Picked several so far when they appeared to have reached their full size but I don't think they were completely ripened yet. The meat was not as thick as it should be around the sides. How do you know when to pick them?


----------



## Sib (Jan 8, 2003)

Ole Spike said:


> Picked several so far when they appeared to have reached their full size but I don't think they were completely ripened yet. The meat was not as thick as it should be around the sides. How do you know when to pick them?

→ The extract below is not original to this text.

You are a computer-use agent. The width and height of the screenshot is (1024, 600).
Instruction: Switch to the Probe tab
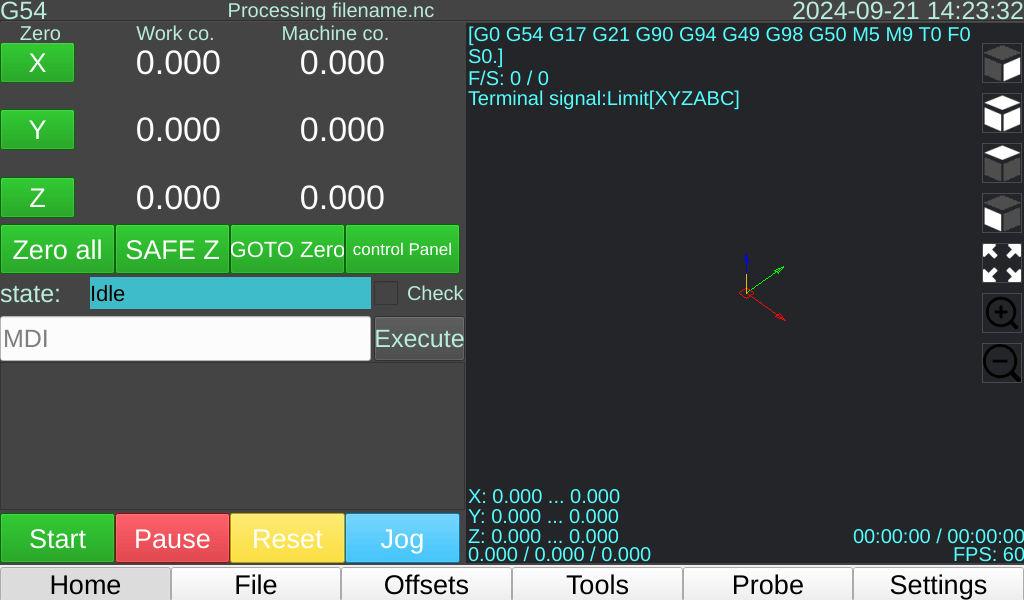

When they get in the 5-8" range they should go from greenish to yellowish. You want to pick them when they're yellow. As far as wall thickness, my banana peppers never get thick walls like bell peppers, or jalepeños. They're thicker than Cayenne but never as think as bells.


----------



## Michihunter (Jan 8, 2003)

Color has always been the key for me. Hard to explain but when they get to a certain 'yellowness' they are ready for picking.


----------



## Dantana (Dec 3, 2009)

The longer you leave them on, the sweeter they will get. But you can pick them at any time, just a matter of preference.


----------



## WALLEYE MIKE (Jan 7, 2001)

Dantana said:


> The longer you leave them on, the sweeter they will get. But you can pick them at any time, just a matter of preference.


Correct.


----------



## tpl_2 (Mar 28, 2005)

Is the same true for when to pick jalepenos? Do they lose their heat the longer they grow?


----------



## Radar420 (Oct 7, 2004)

tpl_2 said:


> Is the same true for when to pick jalepenos? Do they lose their heat the longer they grow?


If jalapeno's are left on the plant, eventually they will turn red but the vast majority of people pick them while they are still green. Personally I like to pick them while they are still green and haven't developed those wood looking "stretch marks." As for the heat aspect, I'm not sure, but, like with other peppers, they should get sweeter.


----------